China’s Ecommerce revolution has effectively changed the way Chinese shop, retail stores sell, and how business is conducted. It has further given rise to new entrepreneurs and new businesses which are largely supported by the E-commerce engine. Consider that Alibaba Group, owner of the largest ecommerce web sites as Taobao and Tmall has a value of over $150 Billion, on its way to an initial public offering. An estimated 60% of packages shipped in China are from an Alibaba group affiliate.
The online market in China
In 2012, total online sales in China reached about $200 Billion according to Mckinsey &Co. It is slightly lower than the U.S. which totaled only about $20 billion more at $220 Billion in total online sales. While he U.S. are still ahead, China’s online sales are growing at a very strong pace. Online retailing consists of 6% of all purchases in China as compared to 5.2% in the U.S. China’s digital market penetration was 4.2% as compared with 1.8% in the U.S. Moreover, the market is growing very fast. BusinessWeek argues that China has already superseded the U.S. in online market size (when the 2013 statistics will be available). Moreover, total online sales grew on an average of 71% per year between 2009 and 2012. That is more than 5 times the 13% the American market grew per annum. Projecting forward, the Chinese market is expected to continue to grow at a less but still impressive figure of 32% through 2015. It is projected that in 2015 the Chinese e-commerce market will have grown to about $541Billion. Mckinsey forecasts that the Chinese market could reach $420 Billion to $650 Billion in total online sales by 2020. According to IResarch Consultants, B2C had 36.6% of the market, while C2C controlled the remaining market share.

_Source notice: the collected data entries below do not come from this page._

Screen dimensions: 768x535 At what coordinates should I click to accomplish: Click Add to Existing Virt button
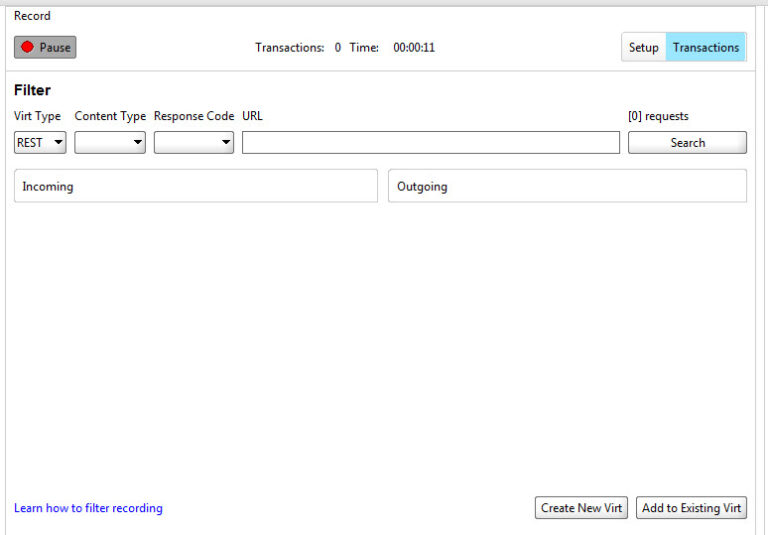click(691, 508)
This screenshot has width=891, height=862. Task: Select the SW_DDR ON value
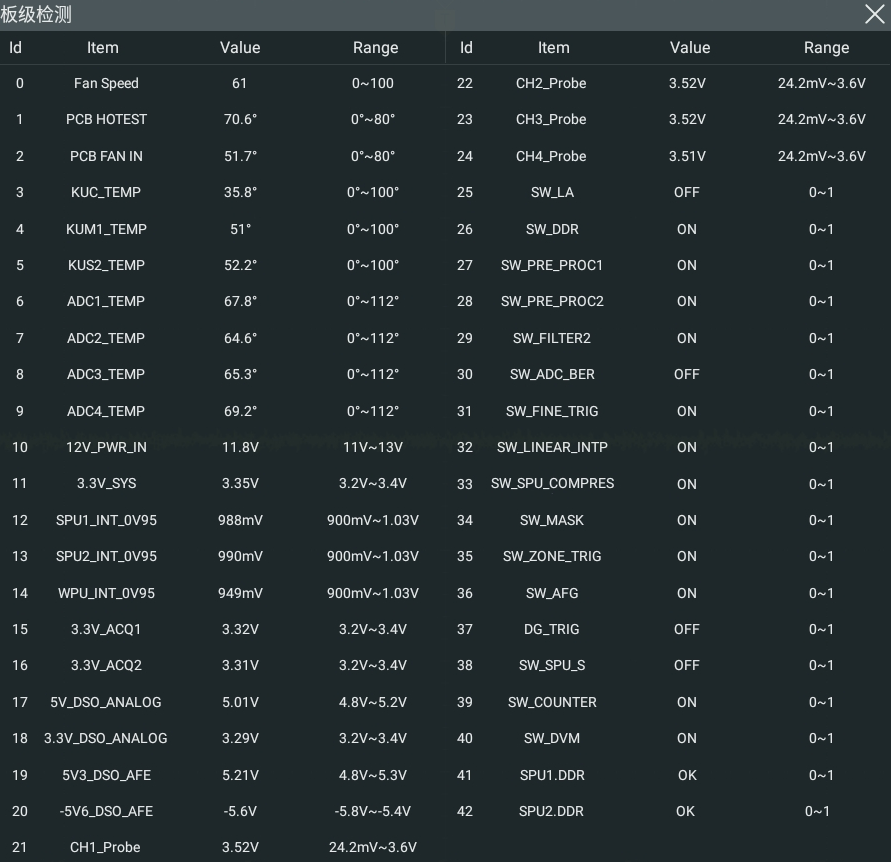click(x=686, y=229)
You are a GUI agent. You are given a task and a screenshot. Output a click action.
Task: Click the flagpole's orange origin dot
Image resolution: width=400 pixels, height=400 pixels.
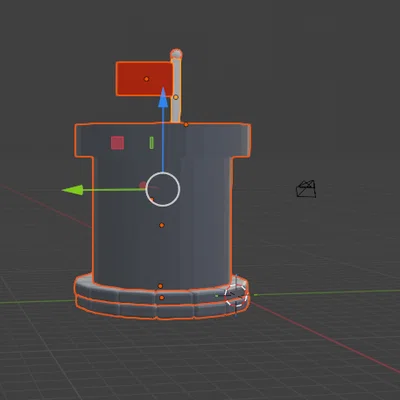click(x=176, y=97)
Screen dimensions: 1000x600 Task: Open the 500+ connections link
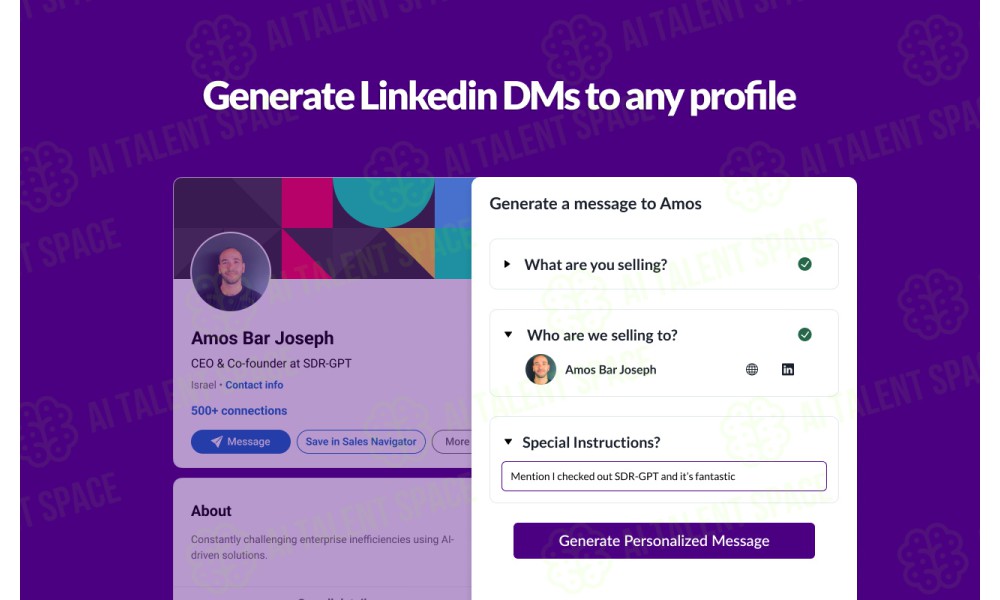click(x=239, y=411)
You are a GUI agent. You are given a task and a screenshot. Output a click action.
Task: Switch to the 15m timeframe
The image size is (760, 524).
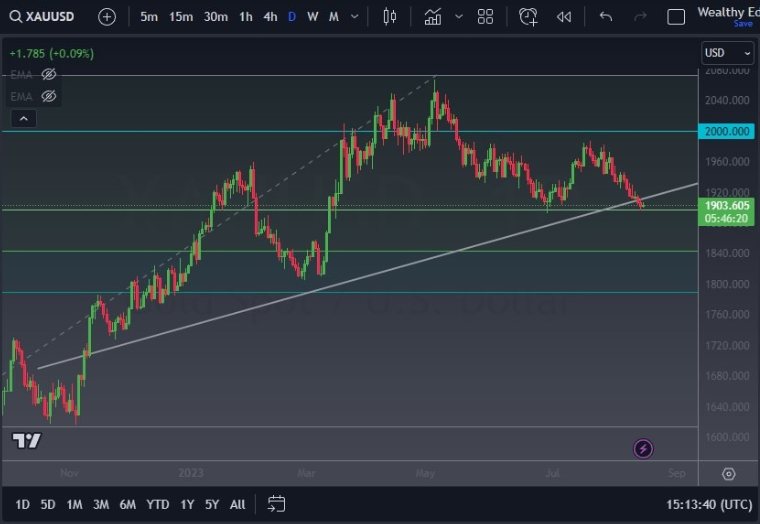coord(181,17)
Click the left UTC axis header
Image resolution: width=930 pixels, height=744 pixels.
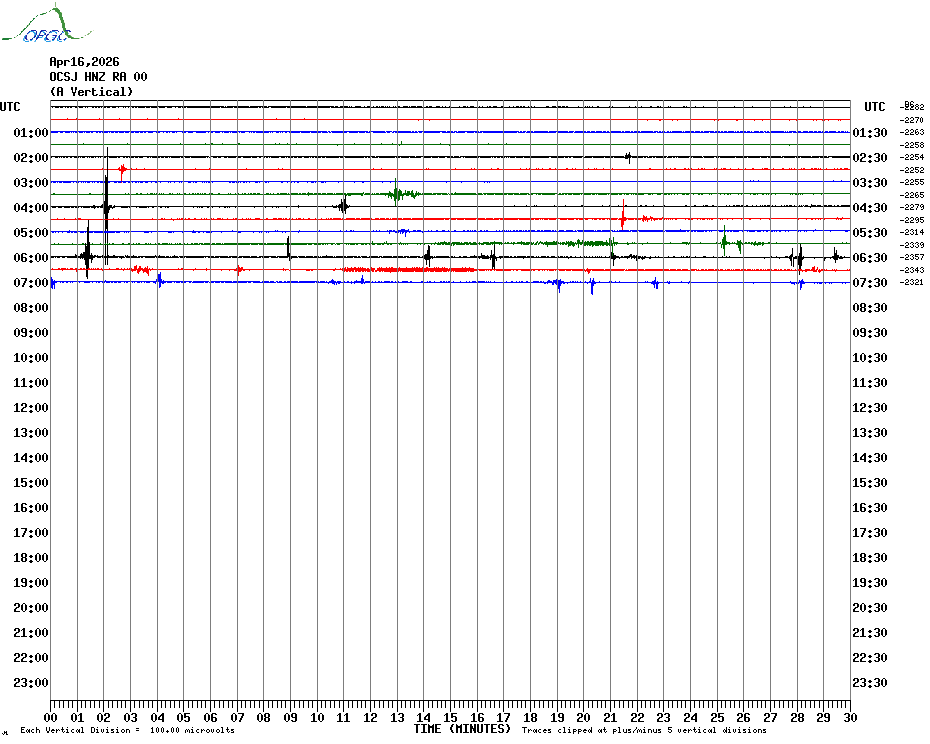[x=10, y=107]
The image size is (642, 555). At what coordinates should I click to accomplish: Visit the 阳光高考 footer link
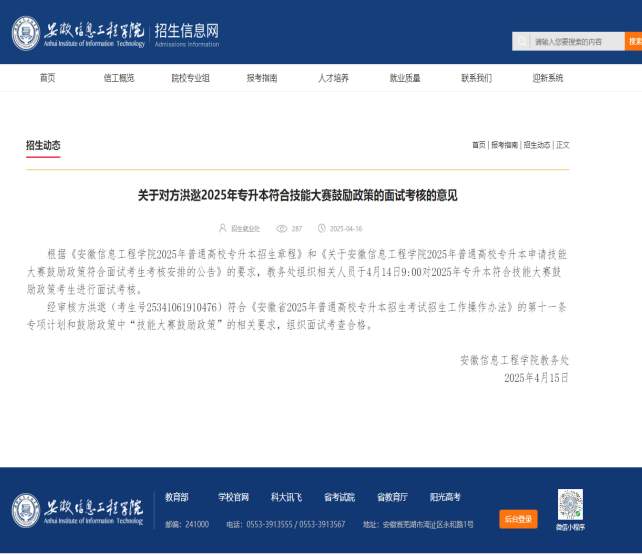coord(445,497)
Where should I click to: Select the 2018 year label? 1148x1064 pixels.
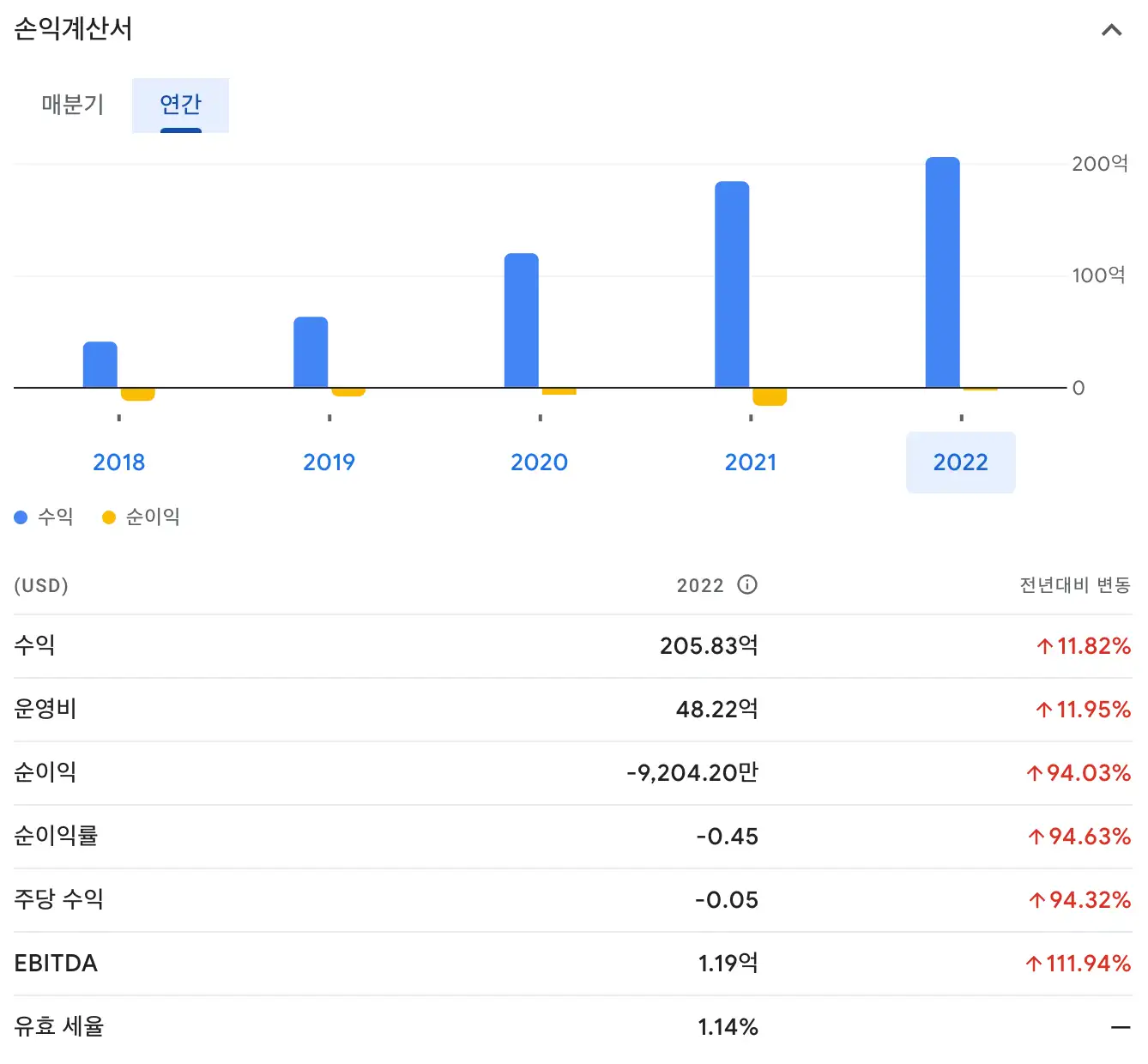[x=118, y=462]
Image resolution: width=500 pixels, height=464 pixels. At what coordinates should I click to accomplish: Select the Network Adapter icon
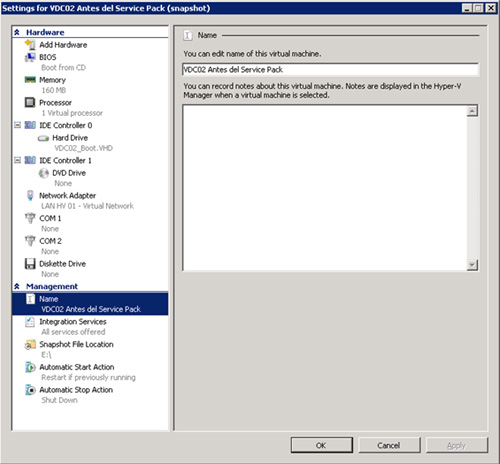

Tmall and Taobao dominate the market
The E-commerce market in China is dominated by Alibaba Group which owns both TMall and Taobao (along with Alibaba.com). However there are significant other players in the market including JD.com (previously 360buy.com), Tencent (owns Paidai and Wechat), Baidu, Ctrip.com (online travel bookings), 51buy.com.
Drivers of Growth
Growth in online sales comes from several avenues. The growth of new E-Consumers will continue with the continued expansion of China’s economy and further economic development of the interior of the country which today has less access to Internet. As internet penetration increases, the number of new first time users, especially those in the smaller cities with less diversity of products will begin to purchase online. Part of the reason for continued growth is that Internet penetration also has significant growth potential. According to the FT, only 31% of households have broadband Internet access. Furthermore, only 21% of households have mobile broadband access. With the proliferation of affordable smartphones from companies such as Huawei and Lenovo, this number is sure to increase. Mobile online purchases have become a significant part of the E-commerce mix. BusinessWeek notes that 8.6% of online transactions occur via smartphone. Thus the continued penetration and expansion of smartphones will be a continuing factor in driving online purchases, especially in less developed areas where there would ordinarily be less internet penetration.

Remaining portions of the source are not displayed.